節錄 —
= = = = =

# Lab-1.6: 推理優化實戰
## Inference Optimization with MQA/GQA

**學習目標**:
- 實現完整的 KV Cache 推理
- 對比長文本生成性能
- 優化批次推理吞吐量
- 實際部署場景分析

**預計時間**: 60-90分鐘

## 1. 完整推理實現

實現支持 KV Cache 的自回歸生成，對比 MHA/GQA/MQA。

### 關鍵優化:
1. Prefill 階段: 並行處理 prompt
2. Decode 階段: 逐個生成, 復用 KV Cache
3. 批次推理: 多請求並行處理

In [None]:
import torch
import torch.nn as nn
import torch.nn.functional as F
import math
import time
import numpy as np
from typing import List, Tuple, Optional
from dataclasses import dataclass
from tqdm.auto import tqdm

device = torch.device("cuda" if torch.cuda.is_available() else "cpu")
print(f"使用設備: {device}")

## 2. 基礎組件實現

In [None]:
class GroupedQueryAttention(nn.Module):
    """Grouped-Query Attention - 多個 Q 共享分組的 K, V"""
    def __init__(self, hidden_dim, num_heads, num_kv_groups, dropout=0.1):
        super().__init__()
        assert num_heads % num_kv_groups == 0, "num_heads 必須能被 num_kv_groups 整除"

= = = = =

資料展示 —
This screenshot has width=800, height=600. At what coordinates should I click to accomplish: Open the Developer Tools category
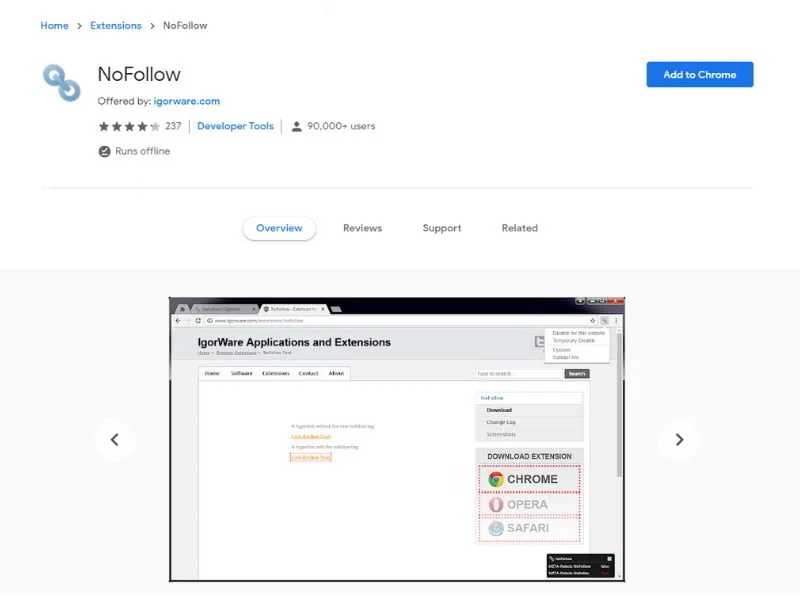point(235,126)
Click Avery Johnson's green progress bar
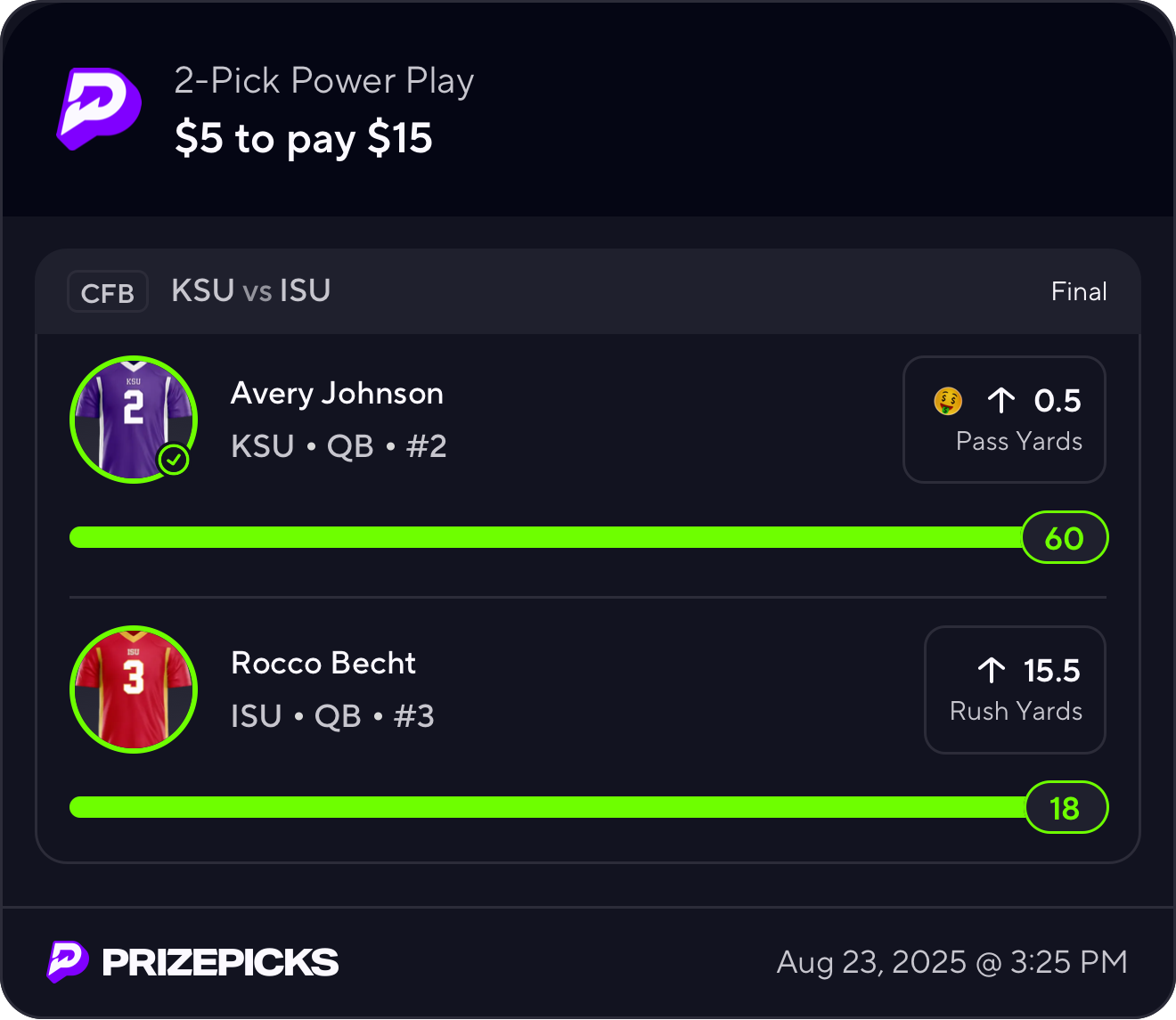 (543, 537)
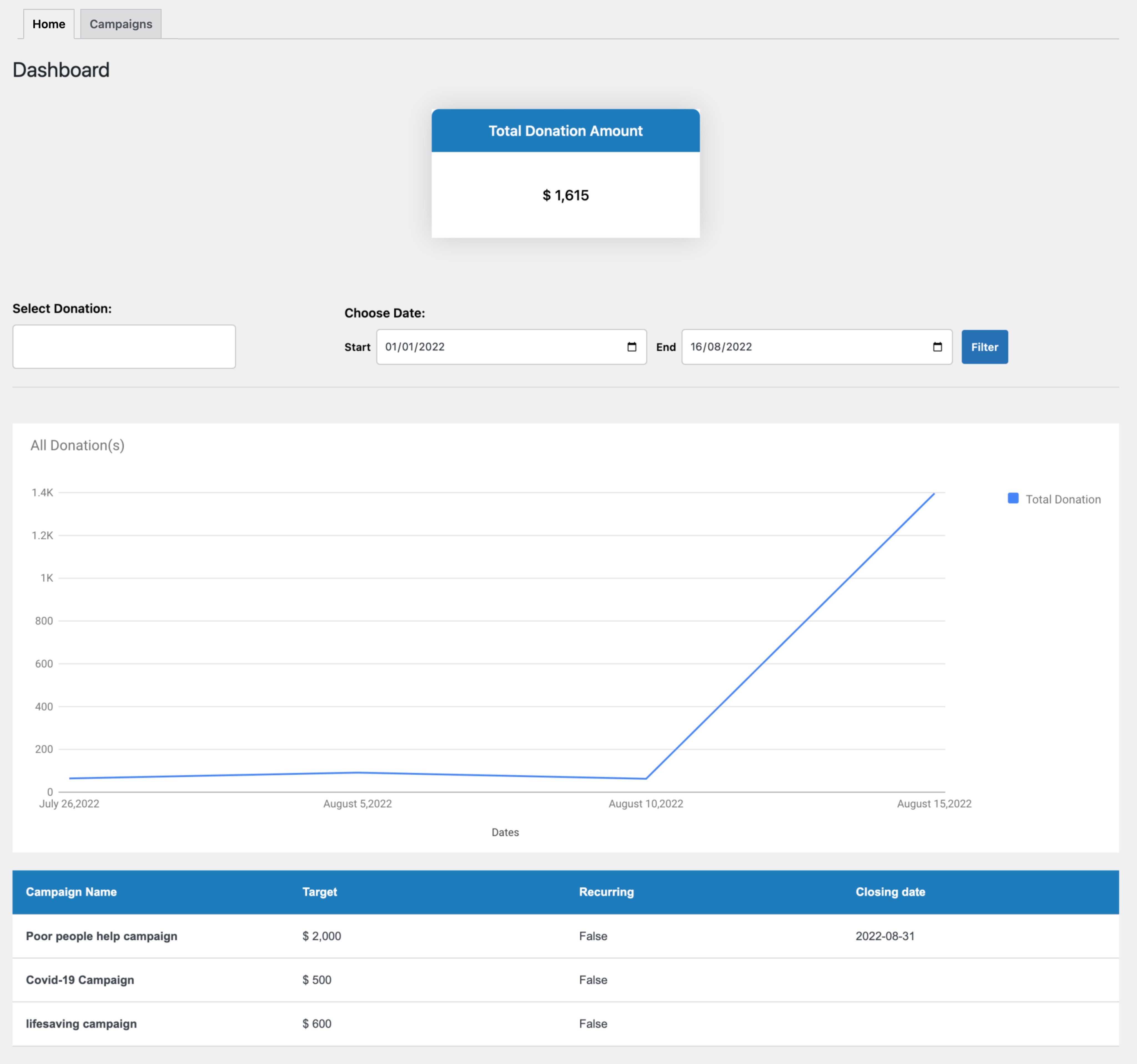Viewport: 1137px width, 1064px height.
Task: Click the All Donation(s) chart title
Action: click(x=78, y=445)
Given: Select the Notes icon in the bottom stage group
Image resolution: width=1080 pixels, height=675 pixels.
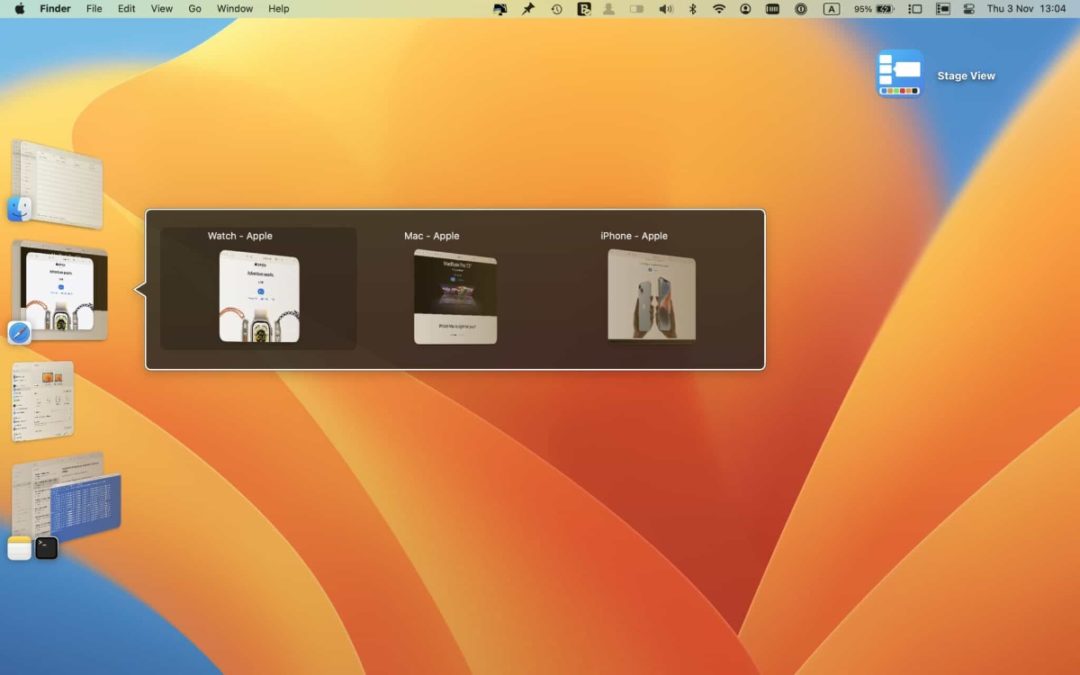Looking at the screenshot, I should (17, 548).
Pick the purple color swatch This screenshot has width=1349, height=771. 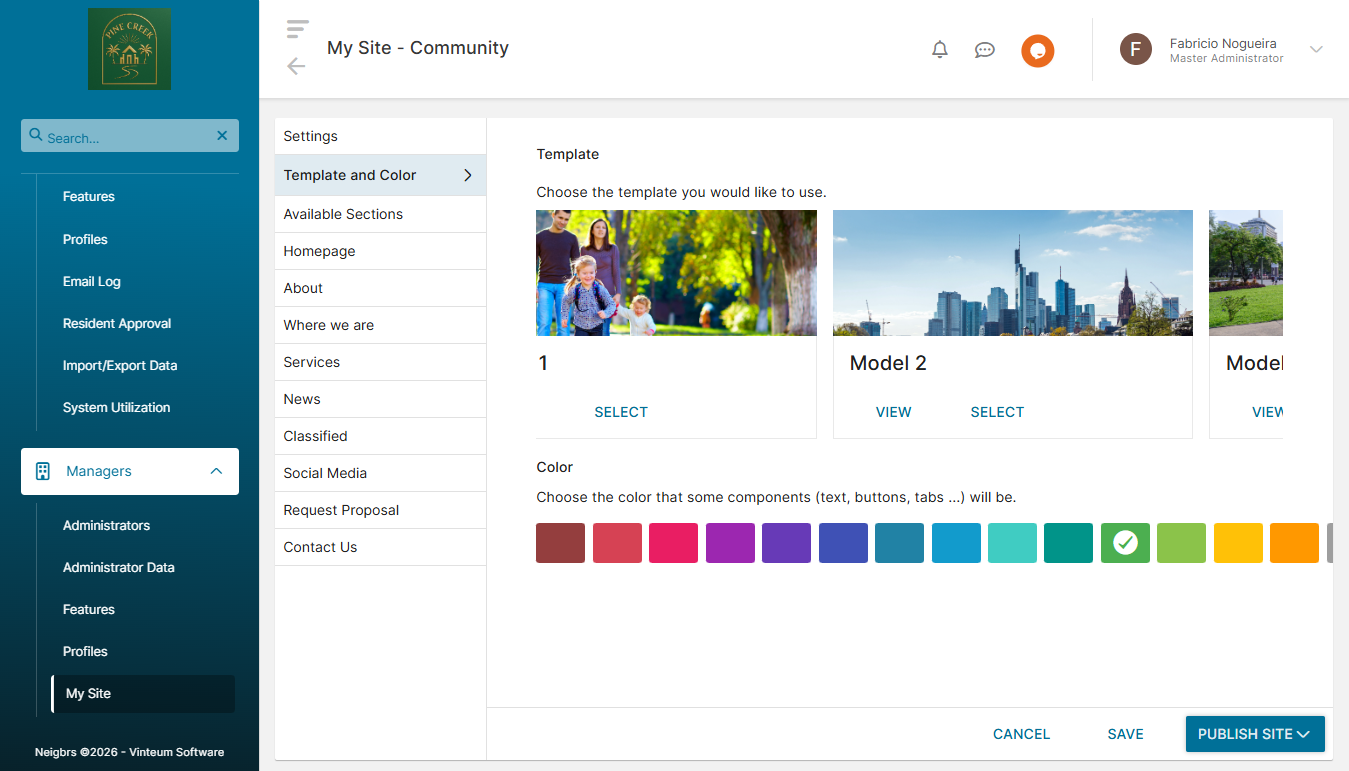pyautogui.click(x=730, y=543)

= = = = =

完成以下任務 —
1. 推理優化講義寫明的預計完成時間是多少？
2. 請照原文抄寫推理優化講義中從“# Lab-1.6: 推理優化實戰”到“Cache 的自回歸生成，對比 MHA/GQA/MQA。”的部分。
3. 從推理優化講義停下的地方往下續寫。
這些項目是另外的材料，與推理優化講義無關。

輸出結果 —
1. 60-90分鐘。

2.
# Lab-1.6: 推理優化實戰
## Inference Optimization with MQA/GQA

**學習目標**:
- 實現完整的 KV Cache 推理
- 對比長文本生成性能
- 優化批次推理吞吐量
- 實際部署場景分析

**預計時間**: 60-90分鐘

## 1. 完整推理實現

實現支持 KV Cache 的自回歸生成，對比 MHA/GQA/MQA。

3.
        self.num_heads = num_heads
        self.num_kv_groups = num_kv_groups
        self.heads_per_group = num_heads // num_kv_groups
        self.head_dim = hidden_dim // num_heads
        
        self.q_proj = nn.Linear(hidden_dim, hidden_dim)
        self.k_proj = nn.Linear(hidden_dim, num_kv_groups * self.head_dim)
        self.v_proj = nn.Linear(hidden_dim, num_kv_groups * self.head_dim)
        self.out_proj = nn.Linear(hidden_dim, hidden_dim)
        
        self.dropout = nn.Dropout(dropout)
        self.scale = math.sqrt(self.head_dim)
    
    def forward(self, x, past_kv=None, use_cache=False):
        B, N, _ = x.size()
        
        Q = self.q_proj(x).view(B, N, self.num_heads, self.head_dim)
        K = self.k_proj(x).view(B, N, self.num_kv_groups, self.head_dim)
        V = self.v_proj(x).view(B, N, self.num_kv_groups, self.head_dim)
        
        if past_kv is not None:
            past_k, past_v = past_kv
            K = torch.cat([past_k, K], dim=1)
            V = torch.cat([past_v, V], dim=1)
        
        K_repeated = K.repeat_interleave(self.heads_per_group, dim=2)
        V_repeated = V.repeat_interleave(self.heads_per_group, dim=2)
        
        Q = Q.transpose(1, 2)
        K_repeated = K_repeated.transpose(1, 2)
        V_repeated = V_repeated.transpose(1, 2)
        
        scores = torch.matmul(Q, K_repeated.transpose(-2, -1)) / self.scale
        attn_weights = F.softmax(scores, dim=-1)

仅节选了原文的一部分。